• [Objetivo de la tarea] ¿Puedes imprimir, sin cambiar nada, el fragmento del texto sobre el boliche del Topy Londero que empieza con las palabras que contienen "Igual, tanto en" y termina con "la bola blanca."?

• [Pasaje proporcionado]
+--

El bolichero se pierde detrás de una cortina y, al ratito, aparece con una bandeja rebosante de rodajas del chacinado, acompañadas de unas galletas bien horneadas. Es la hora de la merienda, y viene más que bien aceptar la invitación a probar un auténtico manjar, acompañado de una copita de Legui.
Cuando 120 años son nada
Lo del Topy Londero es, como en tantos lugares de la Entre Ríos profunda, un lugar sagrado para el lugareño. El almacén, bar, despacho de bebidas —o todo junto— se transforma en un santuario donde se puede charlar o guardar silencio según la ocasión. Se respira campo, se toma, se comparte o se invita un trago, porque la feligresía se conoce desde siempre, son parte de la misma congregación. Al nuevo —el cronista— se lo saluda con educación, se le ofrece confianza, pero mirándolo de reojo como a un bicho exótico.
—Mirá que pasó el tiempo. Lo hicieron en 1895, si sumamos, son más de 120 años —dice mientras sirve un Fernet con coca, trago que hace rato se ha impuesto en la ciudad y, por qué no, en las zonas rurales.
Igual, tanto en el mostrador como en las estanterías están las botellas de ginebra (Llave) y whisky (Blenders o Caballito Blanco), Amargo Obrero, aperitivos varios, cerveza y vino en caja.
—Cuidado con el paño —le dice el padre a Dylan, que impulsa con energía el taco sin acertarle a la bola blanca.


Mientras la acción continúa en la mesa de pool, Londero recuerda que a las familias que llegaron a estas tierras “la mayoría se dedicó a la agricultura. Eran colonos que vinieron desde Italia y Alemania, también algunos franceses”, concede el Topy, quien hoy complementa su actividad en el bar con la ganadería.

+--

• [Información registrada]
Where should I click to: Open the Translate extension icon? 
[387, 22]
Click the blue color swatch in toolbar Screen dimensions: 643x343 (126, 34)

+--

• [Solución del ejercicio]
Igual, tanto en el mostrador como en las estanterías están las botellas de ginebra (Llave) y whisky (Blenders o Caballito Blanco), Amargo Obrero, aperitivos varios, cerveza y vino en caja.
—Cuidado con el paño —le dice el padre a Dylan, que impulsa con energía el taco sin acertarle a la bola blanca.